The queasiness that remained in my stomach only fueled my conviction. Everything in this place was toxic. The college or the staff who ran it or both had done something to my foster brother just like they were breaking down every other student here. Just like they were trying to break me.

I’d been through way too much before now to break because of anything these pricks threw at me. I’d claw the truth out of them, I’d make my way to Cade, and until I had him by my side or knew how to put him there, I wasn’t setting one foot outside those gates.

Maybe I didn’t belong here, but they were stuck with me now.

 

 

Chapter Thirteen

 

 

Trix

 

 

“I… don’t think you’re going to like this class very much,” Delta said in her offhand way as we headed to my very first encounter with Archery.

“Great. Now I’m really looking forward to it.” I double-checked my timetable for the room number, even though the other girl should know where we were going. I’d have expected this subject to be an extension of gym class, but it wasn’t being held in the fitness room. I guessed that small space was a little too cramped for shooting projectiles at targets across much of any range. Instead, we were assigned to one of the second-floor classrooms. “What am I in for now?”

“Just give it your best shot, and it’ll probably be okay.”

The note of uncertainty in her voice made my skin prickle, but the room we entered looked about as I would have pictured it. It was the biggest of the classrooms I’d encountered at Roseborne College so far, maybe twenty-five feet across and almost as wide, with a rack of bows against the wall near the door and five stations spread out across the floor in a row, each marked by a bin of arrows. Across from every station, a target that looked about as tall as I was stood at the far end of the room.

That all seemed pretty straightforward, but no doubt I’d discover there was some twist to this set-up.

Like so much of the furnishings and equipment at the school, the bows had an old-fashioned vibe: polished wood that was worn around the grip from decades of use, metal fixtures with a faint tarnish. I picked one up and found it substantial but not quite as heavy as I’d been prepared for. When I rested one of the ends on the ground, the other came up to my chin. The middle of the bow had a notch where it appeared the arrow rested to help one’s aim.
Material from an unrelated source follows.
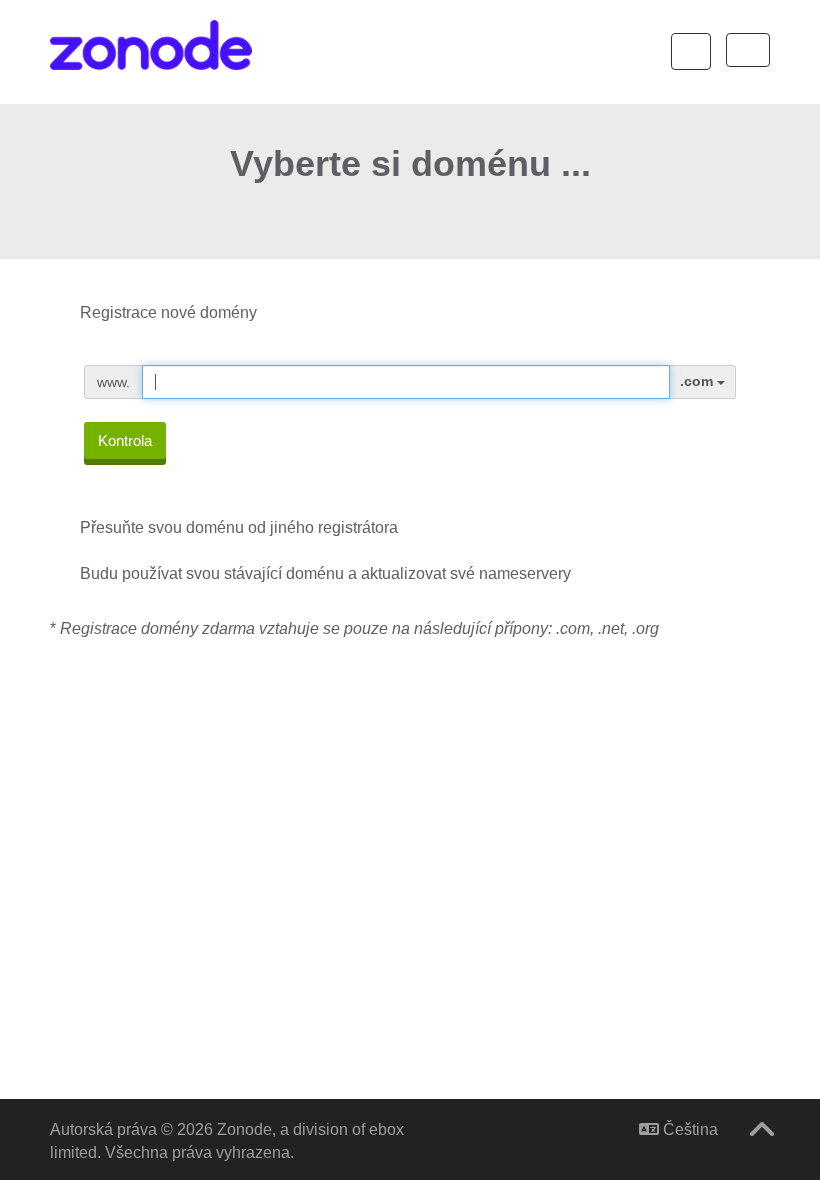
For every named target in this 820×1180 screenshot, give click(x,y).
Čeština (688, 1129)
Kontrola (125, 440)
Delta had already grabbed her bow and walked off to the farthest arrow station. I picked the station in the middle of the row at random. The arrows in the bin were wooden too, with feathered fletching at the back and a nock to fit the base against the string. The metal tip appeared to be a heck of a lot deadlier than anything you’d find on your average piece of sporting equipment. I tested the point warily with a finger and jerked my hand back at the pinch of pain.

Other than a dinky plastic set one of my early foster families had owned, which had barely moved its arrows more than a few feet and in seemingly random directions, I’d never operated a bow before. Hopefully the professors didn’t expect newcomers to be experts right off the bat.
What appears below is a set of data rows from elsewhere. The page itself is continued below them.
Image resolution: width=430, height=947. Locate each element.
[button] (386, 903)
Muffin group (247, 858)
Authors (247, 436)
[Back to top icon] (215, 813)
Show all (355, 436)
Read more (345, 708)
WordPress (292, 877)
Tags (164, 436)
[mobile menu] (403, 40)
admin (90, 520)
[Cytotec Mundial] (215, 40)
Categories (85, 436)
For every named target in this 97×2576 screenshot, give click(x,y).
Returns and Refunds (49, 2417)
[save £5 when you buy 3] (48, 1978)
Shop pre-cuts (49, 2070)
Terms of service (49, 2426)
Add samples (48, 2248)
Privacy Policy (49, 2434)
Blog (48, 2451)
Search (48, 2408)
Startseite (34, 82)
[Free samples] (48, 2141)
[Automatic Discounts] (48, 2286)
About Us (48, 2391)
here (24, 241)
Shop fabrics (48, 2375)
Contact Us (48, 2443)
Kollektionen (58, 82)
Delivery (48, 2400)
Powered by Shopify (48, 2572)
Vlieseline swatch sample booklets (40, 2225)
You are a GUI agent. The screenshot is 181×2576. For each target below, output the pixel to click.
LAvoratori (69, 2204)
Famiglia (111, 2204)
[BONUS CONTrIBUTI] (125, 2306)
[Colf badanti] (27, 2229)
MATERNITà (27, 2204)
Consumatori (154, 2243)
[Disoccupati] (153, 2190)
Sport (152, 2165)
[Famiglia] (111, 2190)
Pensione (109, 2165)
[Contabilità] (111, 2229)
The man I assumed was the Professor Roth listed on my timetable strode in a moment later. He had a houndish look that fit his class’s subject matter, his jowls grayed with a hint of beard, his steel-gray hair hanging limp and floppy at either side of his dour face. He considered the few of us who’d already arrived with a slight nod toward me but no hint of friendliness. His round, dark eyes held a chill that touched me even at a distance.

More students were trickling in from behind him. He swept an arm toward them. “Come along, people, you know the drill. Pair up. Let’s see…” He snapped his fingers toward a tall, slender figure who’d just ambled in. “Mr. Wynter, since you like to spend as much of your class time chatting as working on your skills, why don’t you take our new arrival through the basics?”